# [Stated exercise]
Please update the listing from the line with "You are a computer-use agent. The image" through the line with "pyautogui.click(x=97, y=187)", replacing "Instruction" with "Command" and leaving everything else unchanged. Give back only those lines.

# [Material provided]
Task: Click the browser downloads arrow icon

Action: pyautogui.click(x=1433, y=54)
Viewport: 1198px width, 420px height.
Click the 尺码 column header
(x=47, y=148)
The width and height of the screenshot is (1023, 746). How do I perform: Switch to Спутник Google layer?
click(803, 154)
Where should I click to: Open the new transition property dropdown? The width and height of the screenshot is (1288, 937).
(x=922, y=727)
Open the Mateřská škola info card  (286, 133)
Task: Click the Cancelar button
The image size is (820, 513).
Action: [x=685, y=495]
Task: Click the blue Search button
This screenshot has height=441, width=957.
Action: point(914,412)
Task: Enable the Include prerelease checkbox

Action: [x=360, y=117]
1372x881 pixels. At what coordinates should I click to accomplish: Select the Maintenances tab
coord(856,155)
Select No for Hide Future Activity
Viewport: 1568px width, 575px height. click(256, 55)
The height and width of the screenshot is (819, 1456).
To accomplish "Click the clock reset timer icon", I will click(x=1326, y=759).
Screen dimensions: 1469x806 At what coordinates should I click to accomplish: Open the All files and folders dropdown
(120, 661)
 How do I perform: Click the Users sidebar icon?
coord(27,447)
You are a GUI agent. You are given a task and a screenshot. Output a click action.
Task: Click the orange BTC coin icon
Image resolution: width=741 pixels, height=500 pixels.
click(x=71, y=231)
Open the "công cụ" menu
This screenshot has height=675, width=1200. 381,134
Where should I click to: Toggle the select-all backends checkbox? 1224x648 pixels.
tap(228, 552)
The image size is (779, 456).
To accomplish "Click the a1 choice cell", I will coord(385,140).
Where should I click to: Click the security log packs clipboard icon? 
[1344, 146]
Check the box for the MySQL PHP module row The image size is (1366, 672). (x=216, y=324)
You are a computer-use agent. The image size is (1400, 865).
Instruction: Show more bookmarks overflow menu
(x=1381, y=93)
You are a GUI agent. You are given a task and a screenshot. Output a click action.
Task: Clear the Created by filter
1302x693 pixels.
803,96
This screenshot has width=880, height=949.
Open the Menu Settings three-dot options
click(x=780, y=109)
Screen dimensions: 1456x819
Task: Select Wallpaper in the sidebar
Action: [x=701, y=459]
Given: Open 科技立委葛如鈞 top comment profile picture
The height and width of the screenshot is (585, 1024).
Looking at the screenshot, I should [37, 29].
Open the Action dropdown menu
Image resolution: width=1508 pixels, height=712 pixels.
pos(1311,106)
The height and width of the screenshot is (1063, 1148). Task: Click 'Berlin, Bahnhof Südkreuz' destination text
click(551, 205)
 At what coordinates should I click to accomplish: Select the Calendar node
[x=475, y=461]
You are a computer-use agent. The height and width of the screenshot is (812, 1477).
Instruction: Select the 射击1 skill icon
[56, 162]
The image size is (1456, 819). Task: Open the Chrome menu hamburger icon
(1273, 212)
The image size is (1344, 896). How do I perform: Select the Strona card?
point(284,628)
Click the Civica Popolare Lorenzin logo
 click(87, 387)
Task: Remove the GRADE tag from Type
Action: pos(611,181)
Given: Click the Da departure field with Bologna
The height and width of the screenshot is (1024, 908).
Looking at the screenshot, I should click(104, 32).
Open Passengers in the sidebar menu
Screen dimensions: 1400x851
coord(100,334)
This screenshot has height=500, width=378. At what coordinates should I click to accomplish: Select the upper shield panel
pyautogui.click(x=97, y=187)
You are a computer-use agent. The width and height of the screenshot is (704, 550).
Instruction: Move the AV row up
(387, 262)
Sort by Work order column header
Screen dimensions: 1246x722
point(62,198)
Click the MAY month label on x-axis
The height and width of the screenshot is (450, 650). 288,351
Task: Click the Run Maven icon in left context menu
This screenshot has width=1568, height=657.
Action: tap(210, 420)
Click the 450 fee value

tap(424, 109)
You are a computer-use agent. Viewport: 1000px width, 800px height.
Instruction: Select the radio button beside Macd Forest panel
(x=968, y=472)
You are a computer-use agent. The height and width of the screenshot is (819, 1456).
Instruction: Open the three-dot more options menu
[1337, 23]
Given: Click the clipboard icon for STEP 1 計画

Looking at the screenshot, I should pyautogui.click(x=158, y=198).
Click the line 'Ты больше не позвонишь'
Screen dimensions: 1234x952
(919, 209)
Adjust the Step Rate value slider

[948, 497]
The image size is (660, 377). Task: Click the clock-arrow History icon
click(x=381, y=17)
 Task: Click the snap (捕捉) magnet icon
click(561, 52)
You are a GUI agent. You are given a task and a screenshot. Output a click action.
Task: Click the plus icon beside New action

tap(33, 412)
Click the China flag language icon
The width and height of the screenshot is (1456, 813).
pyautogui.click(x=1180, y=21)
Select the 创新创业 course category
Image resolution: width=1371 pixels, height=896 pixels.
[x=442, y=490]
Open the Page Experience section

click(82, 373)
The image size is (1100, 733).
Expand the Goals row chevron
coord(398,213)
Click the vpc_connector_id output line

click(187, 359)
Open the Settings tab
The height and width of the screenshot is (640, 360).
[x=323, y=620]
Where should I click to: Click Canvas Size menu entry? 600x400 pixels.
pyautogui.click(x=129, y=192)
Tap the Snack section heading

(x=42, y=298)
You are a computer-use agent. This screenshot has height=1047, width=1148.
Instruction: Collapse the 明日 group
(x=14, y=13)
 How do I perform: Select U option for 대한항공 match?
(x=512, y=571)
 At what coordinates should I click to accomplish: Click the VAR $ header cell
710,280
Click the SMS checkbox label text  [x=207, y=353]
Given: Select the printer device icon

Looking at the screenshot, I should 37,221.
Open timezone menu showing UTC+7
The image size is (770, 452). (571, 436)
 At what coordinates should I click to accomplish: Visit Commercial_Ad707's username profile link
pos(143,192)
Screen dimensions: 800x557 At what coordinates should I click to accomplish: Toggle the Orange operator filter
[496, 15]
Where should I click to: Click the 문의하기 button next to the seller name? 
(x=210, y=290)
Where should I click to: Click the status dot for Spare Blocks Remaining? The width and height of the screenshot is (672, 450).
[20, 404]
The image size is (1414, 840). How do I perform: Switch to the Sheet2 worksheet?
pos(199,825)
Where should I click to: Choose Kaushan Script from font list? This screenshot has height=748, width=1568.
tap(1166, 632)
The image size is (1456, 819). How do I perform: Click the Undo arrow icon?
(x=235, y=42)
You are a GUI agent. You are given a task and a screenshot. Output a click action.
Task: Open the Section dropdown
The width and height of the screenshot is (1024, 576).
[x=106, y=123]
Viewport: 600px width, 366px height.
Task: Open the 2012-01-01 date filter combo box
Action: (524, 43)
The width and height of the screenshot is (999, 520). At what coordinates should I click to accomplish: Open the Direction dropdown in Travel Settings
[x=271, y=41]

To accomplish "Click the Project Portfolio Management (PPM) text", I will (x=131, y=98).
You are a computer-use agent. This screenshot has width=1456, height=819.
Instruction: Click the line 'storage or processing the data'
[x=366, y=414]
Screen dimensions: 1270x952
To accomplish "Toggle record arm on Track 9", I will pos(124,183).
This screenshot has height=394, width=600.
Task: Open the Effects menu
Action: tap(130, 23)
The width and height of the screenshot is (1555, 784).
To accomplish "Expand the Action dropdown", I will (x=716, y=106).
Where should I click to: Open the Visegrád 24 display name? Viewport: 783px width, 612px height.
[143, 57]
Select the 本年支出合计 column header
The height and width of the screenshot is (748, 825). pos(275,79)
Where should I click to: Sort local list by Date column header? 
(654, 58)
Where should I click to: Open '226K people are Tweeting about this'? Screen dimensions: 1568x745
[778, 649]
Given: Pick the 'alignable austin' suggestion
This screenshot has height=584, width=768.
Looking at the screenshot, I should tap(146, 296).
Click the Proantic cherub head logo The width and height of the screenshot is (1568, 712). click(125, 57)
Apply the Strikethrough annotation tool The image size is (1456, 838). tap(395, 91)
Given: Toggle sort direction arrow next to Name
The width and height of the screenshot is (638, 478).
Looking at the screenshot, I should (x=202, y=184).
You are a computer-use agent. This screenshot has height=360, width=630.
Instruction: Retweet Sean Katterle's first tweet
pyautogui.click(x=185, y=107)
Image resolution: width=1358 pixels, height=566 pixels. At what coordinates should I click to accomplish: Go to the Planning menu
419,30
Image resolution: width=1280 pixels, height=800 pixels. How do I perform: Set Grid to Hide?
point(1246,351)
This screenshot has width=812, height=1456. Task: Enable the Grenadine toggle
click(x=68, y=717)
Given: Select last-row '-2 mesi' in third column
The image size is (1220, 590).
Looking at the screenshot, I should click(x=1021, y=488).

# [The result]
You are a computer-use agent. The image size is (1400, 865).
Command: Show more bookmarks overflow menu
(x=1381, y=93)
You are a GUI agent. You are given a task and a screenshot. Output a click action.
Task: Clear the Created by filter
1302x693 pixels.
803,96
This screenshot has width=880, height=949.
Open the Menu Settings three-dot options
click(x=780, y=109)
Screen dimensions: 1456x819
Task: Select Wallpaper in the sidebar
Action: [x=701, y=459]
Given: Open 科技立委葛如鈞 top comment profile picture
The height and width of the screenshot is (585, 1024).
Looking at the screenshot, I should [37, 29].
Open the Action dropdown menu
Image resolution: width=1508 pixels, height=712 pixels.
pos(1311,106)
The height and width of the screenshot is (1063, 1148). Task: Click 'Berlin, Bahnhof Südkreuz' destination text
click(551, 205)
 At what coordinates should I click to accomplish: Select the Calendar node
[x=475, y=461]
You are a computer-use agent. The height and width of the screenshot is (812, 1477).
Command: Select the 射击1 skill icon
[56, 162]
The image size is (1456, 819). Task: Open the Chrome menu hamburger icon
(1273, 212)
The image size is (1344, 896). How do I perform: Select the Strona card?
point(284,628)
Click the Civica Popolare Lorenzin logo
 click(87, 387)
Task: Remove the GRADE tag from Type
Action: pos(611,181)
Given: Click the Da departure field with Bologna
The height and width of the screenshot is (1024, 908).
Looking at the screenshot, I should click(104, 32).
Open Passengers in the sidebar menu
Screen dimensions: 1400x851
coord(100,334)
This screenshot has height=500, width=378. At what coordinates should I click to accomplish: Select the upper shield panel
pyautogui.click(x=97, y=187)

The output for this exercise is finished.